══ DATA TO USE

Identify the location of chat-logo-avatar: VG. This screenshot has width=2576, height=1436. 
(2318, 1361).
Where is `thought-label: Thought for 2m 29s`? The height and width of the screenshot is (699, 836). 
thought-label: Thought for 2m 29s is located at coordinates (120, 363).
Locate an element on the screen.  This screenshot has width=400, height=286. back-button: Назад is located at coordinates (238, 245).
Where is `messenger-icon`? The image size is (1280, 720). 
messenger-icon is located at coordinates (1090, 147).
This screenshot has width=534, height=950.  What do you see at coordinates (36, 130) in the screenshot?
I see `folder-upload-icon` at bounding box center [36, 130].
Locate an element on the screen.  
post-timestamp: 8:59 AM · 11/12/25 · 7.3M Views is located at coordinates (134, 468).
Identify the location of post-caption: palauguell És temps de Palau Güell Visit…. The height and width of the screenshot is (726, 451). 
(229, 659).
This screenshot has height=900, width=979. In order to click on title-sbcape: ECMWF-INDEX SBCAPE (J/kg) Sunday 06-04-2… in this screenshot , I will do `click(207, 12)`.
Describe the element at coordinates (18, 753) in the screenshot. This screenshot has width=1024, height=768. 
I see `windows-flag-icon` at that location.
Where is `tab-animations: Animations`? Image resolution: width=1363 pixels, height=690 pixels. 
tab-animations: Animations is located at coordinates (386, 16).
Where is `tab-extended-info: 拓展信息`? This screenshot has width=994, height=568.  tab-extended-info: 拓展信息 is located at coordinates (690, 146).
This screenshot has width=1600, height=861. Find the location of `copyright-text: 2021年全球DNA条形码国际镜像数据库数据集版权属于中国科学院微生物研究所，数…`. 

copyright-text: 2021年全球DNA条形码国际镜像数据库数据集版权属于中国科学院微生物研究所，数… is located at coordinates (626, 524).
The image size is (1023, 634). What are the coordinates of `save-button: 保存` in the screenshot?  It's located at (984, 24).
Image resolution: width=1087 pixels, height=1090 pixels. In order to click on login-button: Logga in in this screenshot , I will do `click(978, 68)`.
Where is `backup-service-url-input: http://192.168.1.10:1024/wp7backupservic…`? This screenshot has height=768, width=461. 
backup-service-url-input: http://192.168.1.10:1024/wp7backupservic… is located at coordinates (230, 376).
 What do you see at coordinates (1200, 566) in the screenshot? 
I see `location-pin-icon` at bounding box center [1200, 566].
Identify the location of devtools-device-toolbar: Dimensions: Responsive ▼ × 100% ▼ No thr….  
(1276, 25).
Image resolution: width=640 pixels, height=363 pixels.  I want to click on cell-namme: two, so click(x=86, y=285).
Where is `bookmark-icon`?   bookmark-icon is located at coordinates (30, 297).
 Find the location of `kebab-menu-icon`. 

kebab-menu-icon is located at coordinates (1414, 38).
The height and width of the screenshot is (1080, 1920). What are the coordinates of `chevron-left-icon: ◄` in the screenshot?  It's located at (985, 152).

════

ACTIVITY
Count the lines above that contain the string "order" and give only the number.

EXERCISE OUTPUT
2